Nous avons questionné Marie-Pier Bernard, boursière de la Fondation CRHA et doctorante en relations industrielles à l’Université Laval, sur l’état du leadership féminin dans le monde syndical. Elle a d’emblée accepté de partager avec nous les résultats d’une étude à laquelle elle a collaboré, Le leadership syndical au prisme du genre auprès d’une fédération syndicale affiliée à la CSQ.
29 mai 2018

RH – Dans quelle mesure les femmes sont-elles engagées ou représentées dans les fonctions de leadership syndical?

Marie-Pier Bernard – Près de 80 % des membres de la fédération syndicale que nous avons étudiée sont des femmes, mais celles-ci sont sous-représentées aux postes de présidence et de vice-présidence dans les syndicats locaux. On les voit plutôt occuper les postes de secrétaire ou de trésorière.

Les femmes sont sous-représentées dans les fonctions de leadership syndical parce qu’elles sont malheureusement encore confrontées à de nombreux obstacles dans leur accès au leadership syndical. Un de ces obstacles est celui des responsabilités familiales et domestiques. Les femmes sont davantage responsables de la charge physique des tâches domestiques, de même que de la charge mentale, c’est-à-dire le travail de gestion derrière l’accomplissement de ces tâches.

================

**Série de tâches**
- A) D'après l'extrait sur le leadership syndical des femmes, quels postes les femmes occupent-elles plutôt dans les syndicats locaux ?
- B) Poursuivez l'extrait sur le leadership syndical des femmes à partir de sa dernière phrase.
Le matériel ci-dessous n'intervient d'aucune façon ici.

**Section des données**
================

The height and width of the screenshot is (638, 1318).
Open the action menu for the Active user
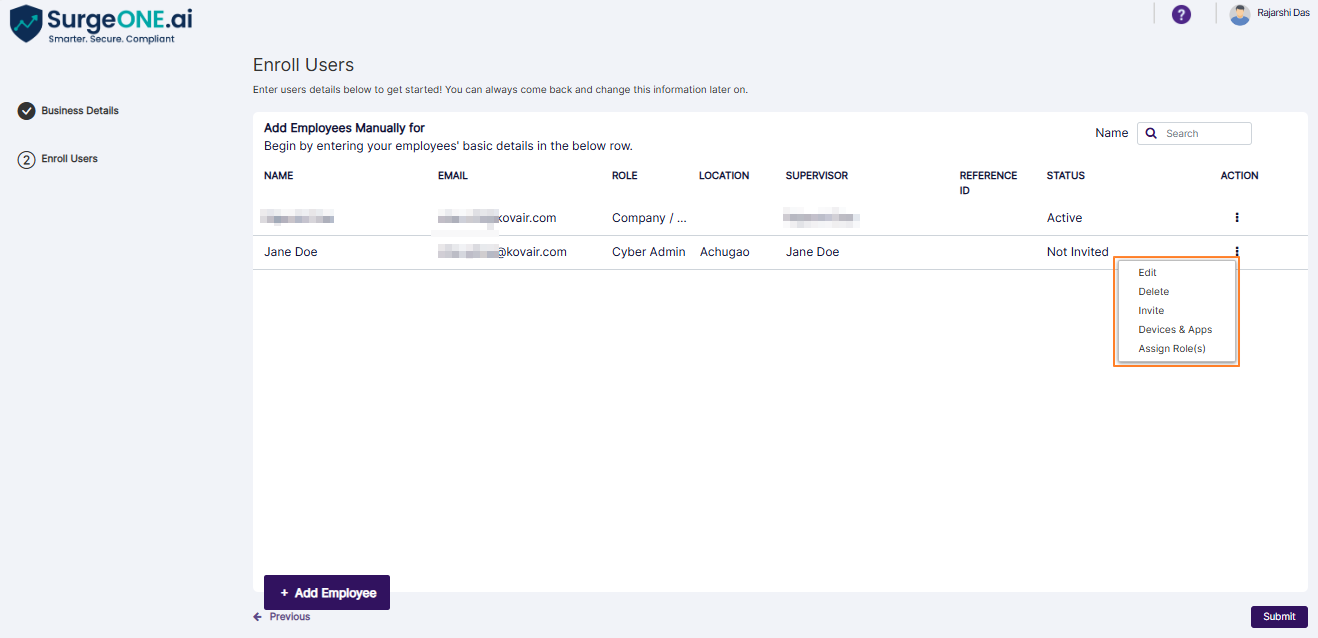point(1236,217)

================

**Les réponses**
- A) Les postes de secrétaire ou de trésorière.

- B)
Il y a une attente implicite envers les femmes pour qu’elles fassent passer leurs obligations familiales avant l’engagement syndical. Contrairement aux hommes, elles sont plus portées à remettre en question les différentes sphères de leur vie avant de s’engager dans le leadership syndical.

RH – Est-ce que les femmes ont une façon différente d’aborder le leadership syndical?

Marie-Pier Bernard – En raison bien souvent d’un manque de relève, les femmes et les hommes sont sollicités pour s’engager dans les syndicats locaux et occuper les fonctions de présidence.

Là où il y a une différence, c’est dans les raisons qui expliquent leur engagement.

La première différence est que les hommes ont tendance à affirmer qu’il va de soi qu’on les sollicite pour assurer la présidence. Dans leur discours, on retrouve l’idée que c’est dans l’ordre des choses, qu’ils sont des leaders et que c’est inné chez eux. Du côté des femmes, on ne retrouve pas ce discours naturaliste pour évoquer leur légitimité en tant que leader.

La deuxième différence se trouve dans les valeurs et principes centraux reliés au syndicalisme. Les hommes qui sont présidents de syndicat se perçoivent davantage comme des protecteurs et des gardiens de la convention collective, contrairement aux femmes qui sont plus portées vers une vision sociale du syndicalisme. Pour elles, le syndicalisme serait crucial pour lutter contre les inégalités et pour promouvoir une plus grande justice sociale. Elles se soucient davantage d’intérêts plus généraux que simplement les conditions de travail.

La troisième différence se situe au niveau de la formation. On remarque que les femmes, lorsqu’élues à un poste de présidence, tendent davantage à rechercher un mentor pour les aider dans leurs fonctions syndicales. En outre, elles seront portées à percevoir les divers comités d’un syndicat (comités femmes, jeunes, SST, etc.) comme des lieux d’apprentissage qui peuvent les aider à mieux jouer leur rôle de leadership.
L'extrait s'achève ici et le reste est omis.